New paper shows natural climate cycles can change the pace of atmospheric warming
Despite greenhouse gas concentrations rising, one part of the climate system – earth’s atmosphere – has warmed more slowly over the last decade or so than in previous years. Scientists have been speculating why and a new paper suggests it could be down to a natural climate fluctuation sending heat into the deep ocean rather than the atmosphere. We take a closer look.
Scientists know greenhouse gases are driving up global temperature. But data on land and from the surface of the ocean in the last decade and a half show surface temperatures have risen somewhat slower than expected.
And as we reported recently, the current period of slower temperature rise was preceded by period of faster than expected warming around the year 2000, lasting several years.
So how unusual is such variation? According to a paper just published in the Journal of Climate, this isn’t a new phenomenon. Some decades in history have shown a rapid rise in global temperature – or accelerated warming – while in others there’s been very little or no warming trend – which the paper calls “hiatus” decades.
The research suggests that we’re in one of these so called hiatus periods at the moment. But what’s causing it? According to the new paper, understanding natural variability in the climate system could be key to finding out.
Oceans are important
When looking at how global temperatures have changed, it’s easy to focus on the atmosphere because that’s where most measurements are made. But the heat that stays trapped in the atmosphere is only a small fraction of the sun’s energy that hits earth.
A recent analysis of temperature measurements throughout the global ocean showed that at the same time atmospheric temperature rise has slowed over the past decade or so, the rate at which the oceans take up heat has accelerated. We reported on the paper here.
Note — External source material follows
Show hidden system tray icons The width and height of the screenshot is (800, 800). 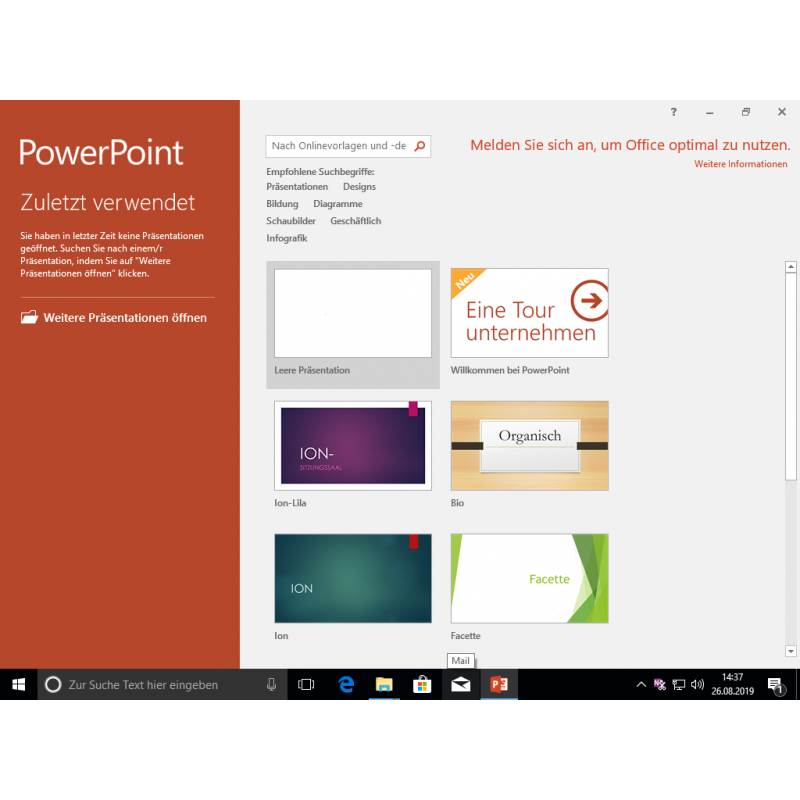pos(641,685)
The oceans are capturing more heat than they used to, but ocean warming isn’t evenly distributed. While the deeper ocean has experienced accelerated warming since 2000 at a rate unprecedented in the last 50 years, in the top 300 m of the ocean – shown in grey in the graph above – warming has slowed slightly since 2000.
Natural fluctuation
The new ‘hiatus’ paper suggests a reason why the oceans could suddenly start to take up more heat like this. It’s a natural cycle in the ocean known as the Interdecadal Pacific Oscillation (IPO).
Over timescales of a decade or so, the IPO flips between a positive phase – which tends to warm the earth’s surface – and a negative phase – which has a cooling effect.
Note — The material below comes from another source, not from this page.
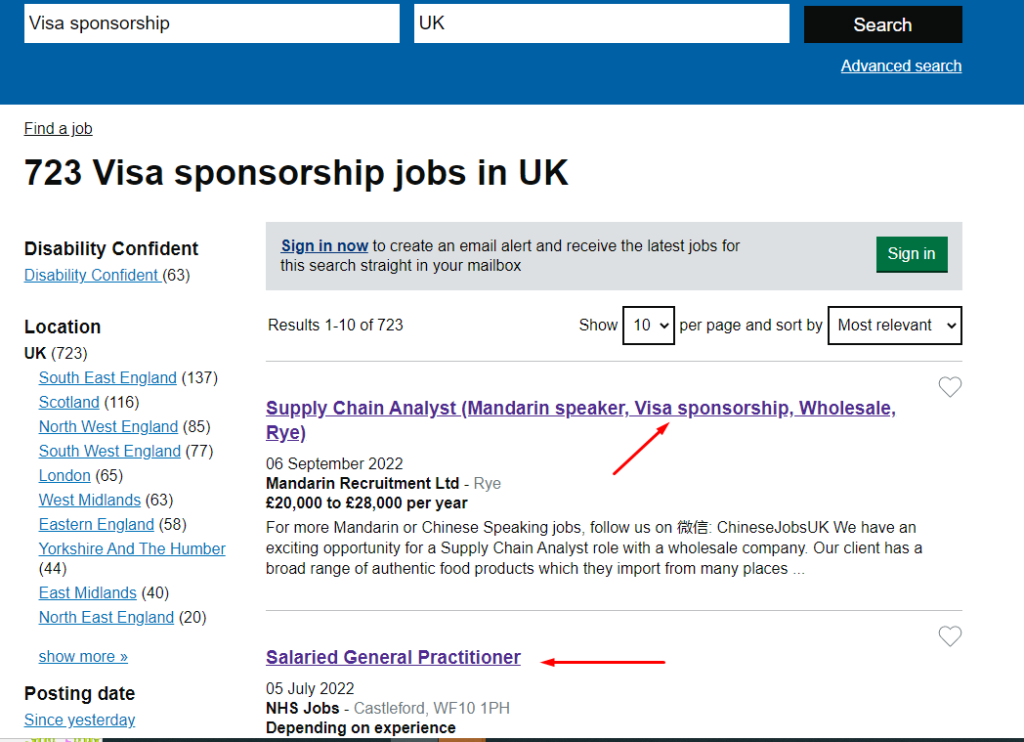Filter by Disability Confident employers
The researchers found that over the 20th century, decades with faster warming are generally associated with the positive phase of the IPO. During these periods, manmade warming combined with a positive IPO leads to faster warming of surface air and surface ocean temperatures, with little heating of the deep ocean.
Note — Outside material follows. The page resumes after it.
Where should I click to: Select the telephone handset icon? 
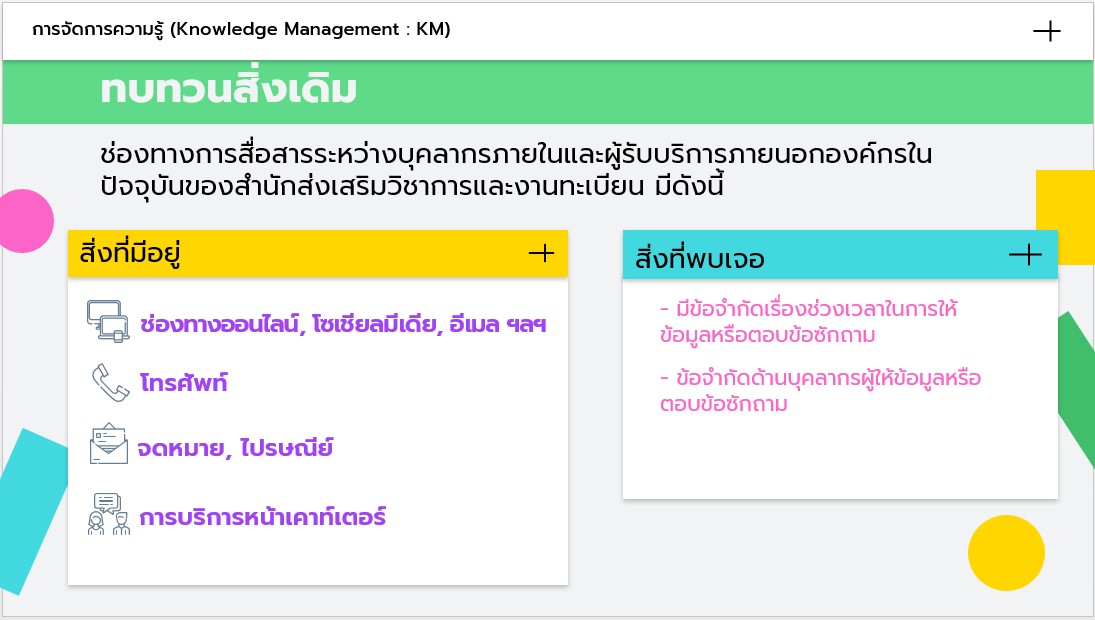click(x=109, y=383)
The opposite occurs when the IPO is in the negative phase. During those periods, the cooling effect the IPO has on global surface temperatures slows manmade warming – leading to a slowdown in atmospheric and surface ocean warming, but rapid deep ocean warming. And that’s the situation we’re seeing now, the paper suggests.
Past form
Scientists have linked hiatus periods to particular phases of the IPO before. A previous study showed the positive phase of the IPO contributed to a period of faster warming in the 1970s.
In the late 1990s, surface warming slowed for a decade or so – which scientists have also attributed to the transition of the IPO from its positive to negative phase.
Other players
But the IPO isn’t the only factor that could be contributing to the increase in deep ocean warming during hiatus decades. The authors found elements of a major ocean circulation pattern called the Thermohaline Circulation have some effect on ocean warming during positive phases of the IPO.
But nevertheless, the study found the IPO has the most consistent contribution to faster and slower warming decades in the 20th century.
Future hiatuses
The study suggests two things about the current “hiatus” period in global surface temperature. As co-author Professor Kevin Trenberth told Carbon Brief recently, the first is that it is a temporary phase that should not be taken as evidence that global warming has stopped or even slowed. He says:
“[The findings] means that the current hiatus in surface warming is a transient and global warming has not gone away.”
What’s more, when the authors looked at climate model projections of the future under one of the new medium emissions scenarios developed by the Intergovernmental Panel on Climate Change (IPCC), they found sequences of faster and slower decades over the next century related to when the IPO is expected to change phase. So we should expect more hiatus periods in the coming century.
The hiatus periods in the model simulations last up to 15 years, which the authors suggest means the current one could last another few years.
It’s clear the oceans have a major role to play when trying to understand how sensitive the atmosphere is to increasing greenhouse gases – a concept known as the climate sensitivity. A number of lines of evidence now point to how the earth continues to warm, even in periods where atmospheric temperatures are rising more slowly than in the recent past.